I talked to a lot of Iraqis [both in and out of the country] who had kind of numbed themselves to reading about and hearing about people being killed, including close friends and relatives. In some strange sense you get used to it in a way. But when the attack on Al-Mutanabbi Street happened, I've heard from more than one Iraqi writer, that they burst into tears right where they were. The feeling at the time was -- what else can you take away from me?

That's really where the project started. And you're right, most people don't know about Al-Mutanabbi Street or what it's come to represent for this project which is more than that attack because my feeling is that wherever someone sits down to write towards the truth or someone sits down with a book, that that's where Al-Mutanabbi Street starts. My feeling is that now Al-Mutanabbi Street starts on a small street in Damascus somewhere. Or a small street in Tehran or a small street in Bejing. The seeds for that are just all over the globe and this project recognizes that, but most especially in Iraq. Even today there is a writer's union, whenever there's any kind of demonstration of writers, it always starts on Al-Mutanabbi Street. It just remains the heart of that cultural community."

The project has evolved to include four parts: Beausoleil put out a call to book and letter press artists to create broadsides sharing their personal response to the bombing of this cultural center. The collection of 133 broadsides by artists from around the world can be seen on the Florida Atlantic University website. In Los Angeles, the broadsides will be on display at UCLA from March 5 through April 30th, with a reading on March 5th.

Along with the broadsides, Beausoleil also reached out to artists to create books that would hold both "memory and future" of the bombing. There are 261 books that have been created as part of the project. Plans include sending the books to Iraq to be housed at the National Library in Baghdad. Beausoleil talked a little about how Anthony Shadid championed the project. Beausoleil had experienced some difficulty in reaching the right people in Iraq. He eventually reached out to Shadid, who wrote back expressing his support for the project and putting Beausoleil in touch with the Director of the Iraq National Library.

"I've exchanged emails with him over the years and he's always been supportive to a fault of what we were trying to do. This whole project was devastated when we heard of him passing away. The Director of the National Library responded immediately to me saying how important he thought it was for, not just people in the West to see these projects, but for Iraqis to see them. For them to know that they weren't so alone in what they were suffering, that other people saw it and were responding. One set of the broadsides are in Washington DC right now at the State Dept to get them crated up and sent onto Baghdad. Anthony Shadid had said that when the broadsides came to Baghdad, he would go back there and sit with me by the Tigris and we would have a cup of coffee together."

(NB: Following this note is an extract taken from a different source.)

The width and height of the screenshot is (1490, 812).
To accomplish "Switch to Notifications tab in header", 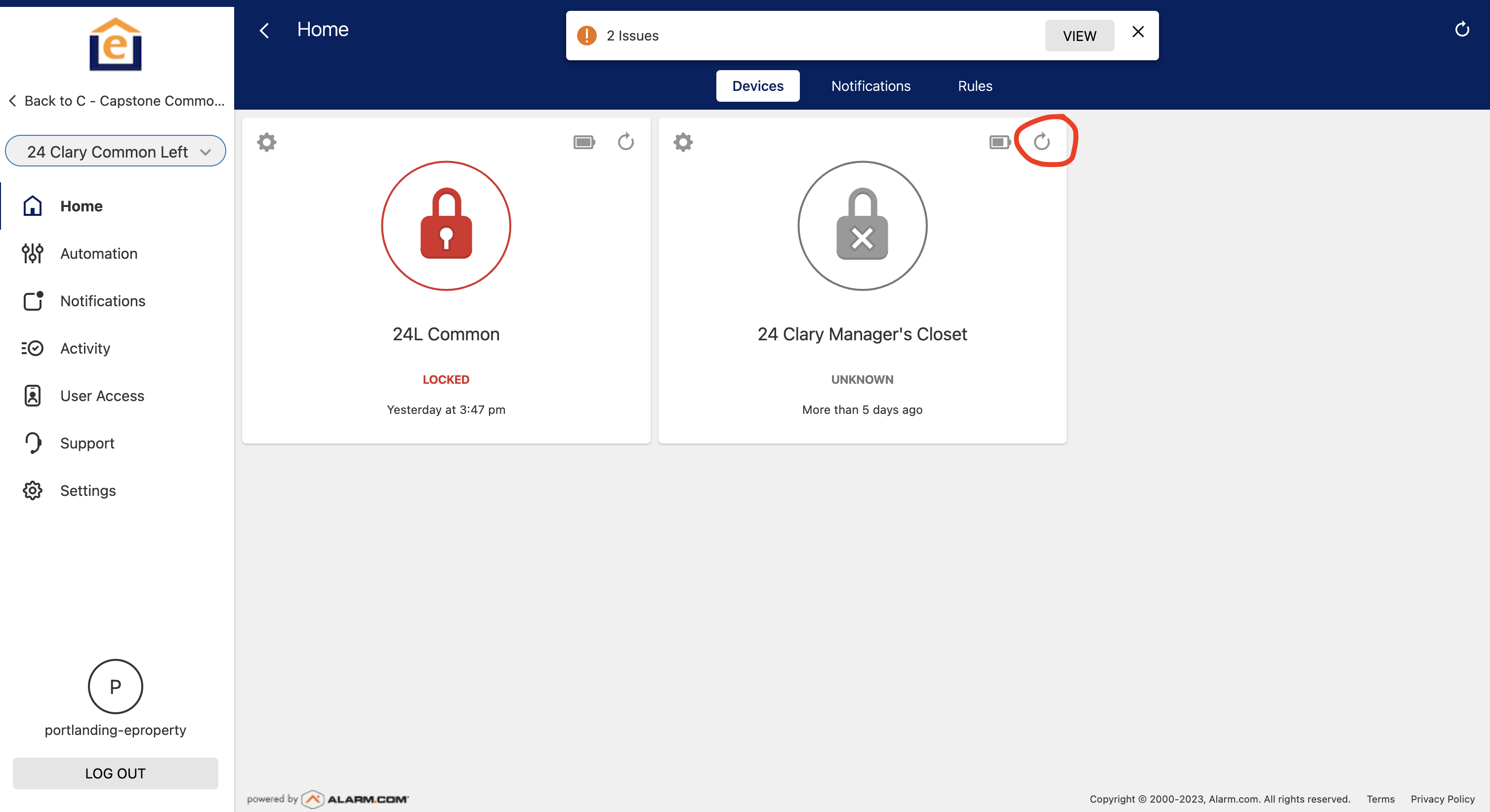I will tap(870, 85).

The third part of the project seeks to remind people and raise awareness to the crucial role cultural centers play in our lives through readings, exhibitions and panel discussions. Finally, there is an anthology of essays due out in the summer of this year called, Al-Mutanabbi Street Starts Here.

"One thing I've said to people who are organizing shows of this work is that the last thing I want is a passive art show. At each of these shows we ask for a reading or a panel. We ask the person who's curating to reach out to the Arab-American community in terms of writers and artists, the North African community, where they live to try to bring people in, including student organizations. As well as local writers who are not Arab-American. I think that many institutions are uncomfortable with the kind of ideas that this project brings up, which have to do with truth and memory and personal responsibility--All the issues around Iraq and about our invasion of Iraq and our occupation of Iraq. This project and the work that it has produced--my biggest hope is that it makes people feel uneasy in the best sense of the word. That they begin to entertain other ideas. Not just about Iraq and Al-Mutanabbi Street, but also where Al-Mutanabbi Street starts in their own lives as well."